> Written problem A: Give again, word for word, the stretch of the post about introverts from "I will go ahead" through "big gulps? Bliss.".
> Written problem B: In the entries, swap "bet" for "stake" across the stretch from the line containing "Given: Decrease bet with the minus button" through the line containing "Image resolution: width=1200", changing nothing else. Return only those lines.

> Quoted passage:
● ● ● ●

A recent article in the Wall Street Journal reports introverts would be happier if they just acted like extroverts more often.
The Moms have some issues with this.
I will go ahead and estimate that I own 1000 books. I’m constantly maxing out the 50-book limit on my library card, too. I track book release dates like other people track movie releases, and sitting down with a new book by an author I love is one of my favorite things in the world. And if I have uninterrupted time to read that book in one or two big gulps? Bliss.
You know what else I love? Amusement parks. I love Skee-ball. I love funnel cakes and cotton candy. I love twirly, twisty, spinning rides, and I love roller coasters (warning: I’m a screamer). I love photo booths, and one day I WILL convince my family to do one of those old-timey dress up photo shoots with me.
According to the Wall Street Journal, the fact that I, an introvert, can enjoy an amusement park proves that introverts should totally act like extroverts. All the time! We’d be so much happier! Just, you know, get out there and have fun and stuff!
To which I say: Are you kidding me with this?

● ● ● ●

> Information supplied:
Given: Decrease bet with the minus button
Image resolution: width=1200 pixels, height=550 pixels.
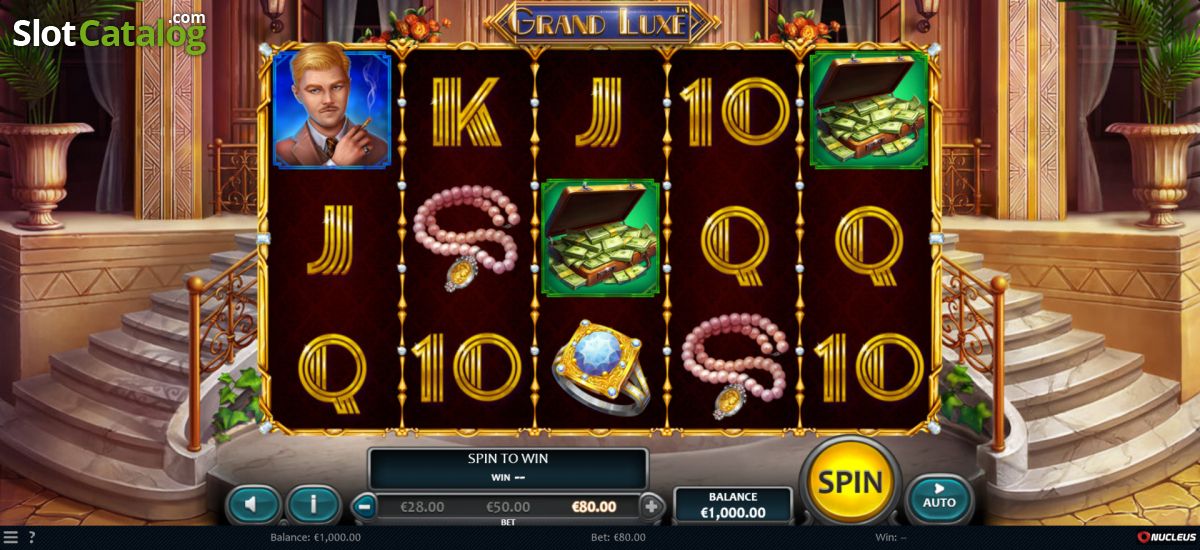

● ● ● ●

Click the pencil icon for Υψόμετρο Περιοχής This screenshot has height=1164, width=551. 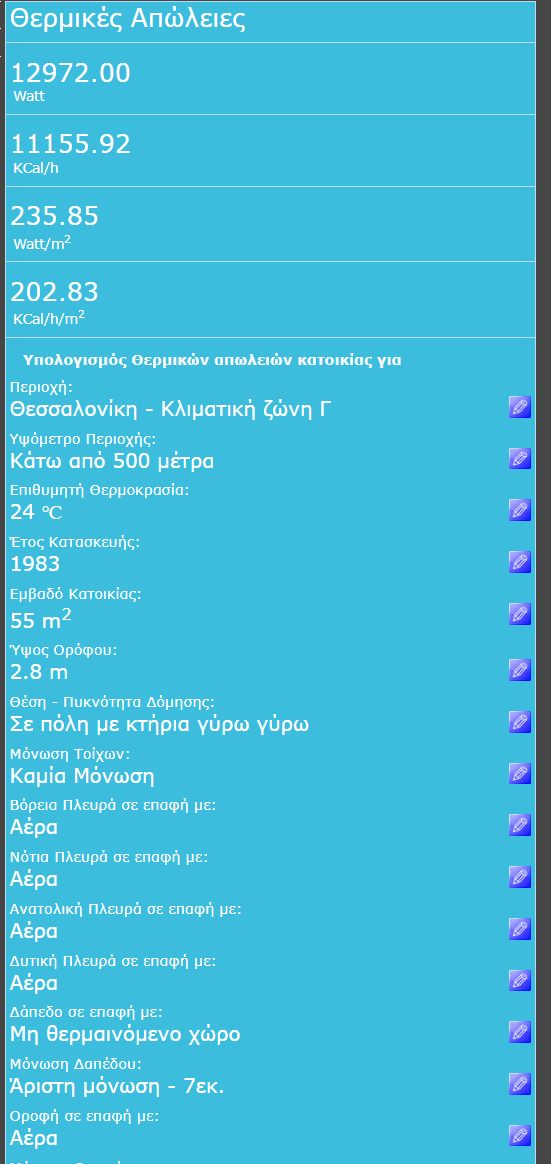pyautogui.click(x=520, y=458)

● ● ● ●

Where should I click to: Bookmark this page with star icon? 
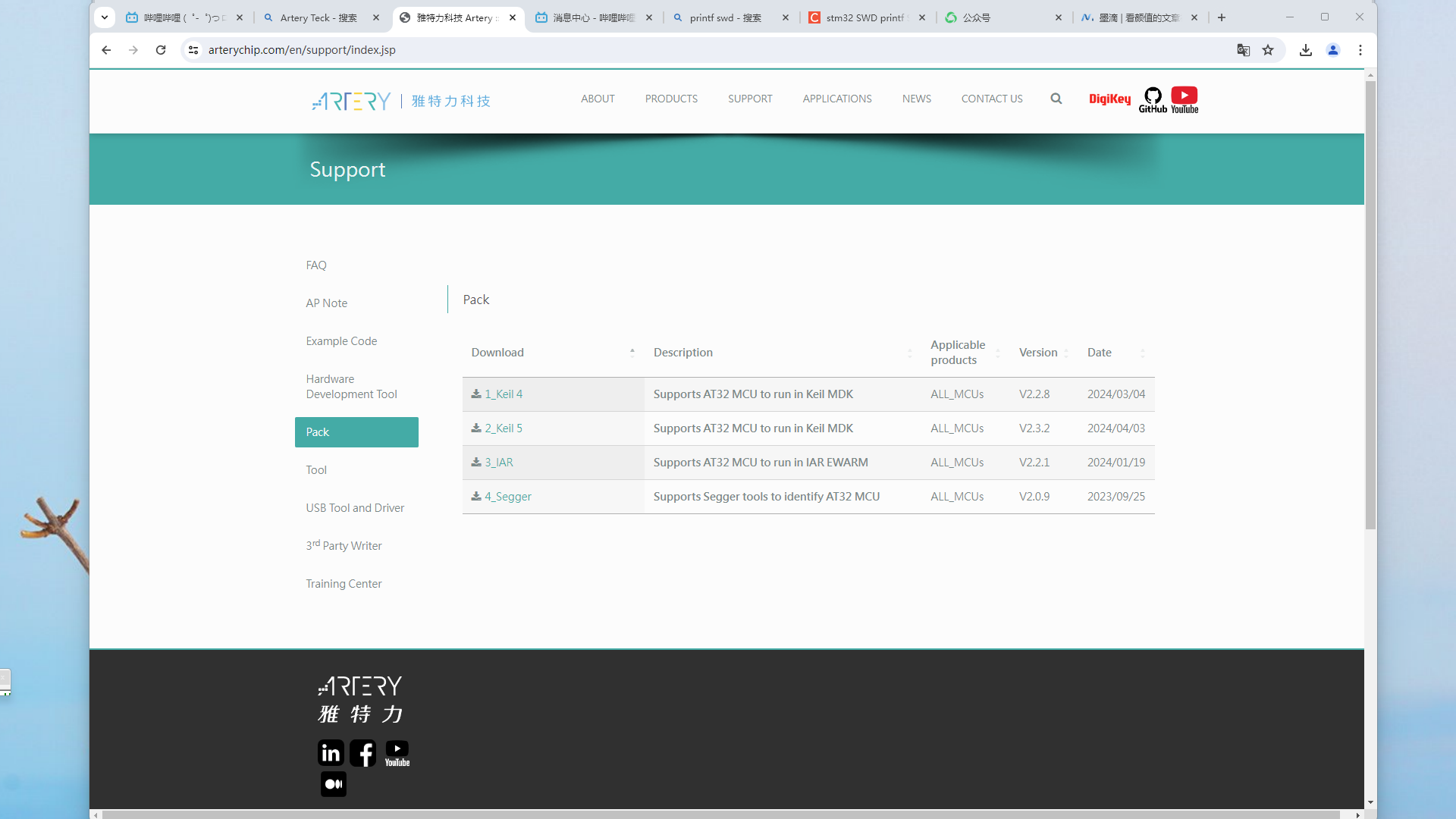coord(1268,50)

● ● ● ●

> Exercise solution A:
I will go ahead and estimate that I own 1000 books. I’m constantly maxing out the 50-book limit on my library card, too. I track book release dates like other people track movie releases, and sitting down with a new book by an author I love is one of my favorite things in the world. And if I have uninterrupted time to read that book in one or two big gulps? Bliss.

> Exercise solution B:
Given: Decrease stake with the minus button
Image resolution: width=1200 pixels, height=550 pixels.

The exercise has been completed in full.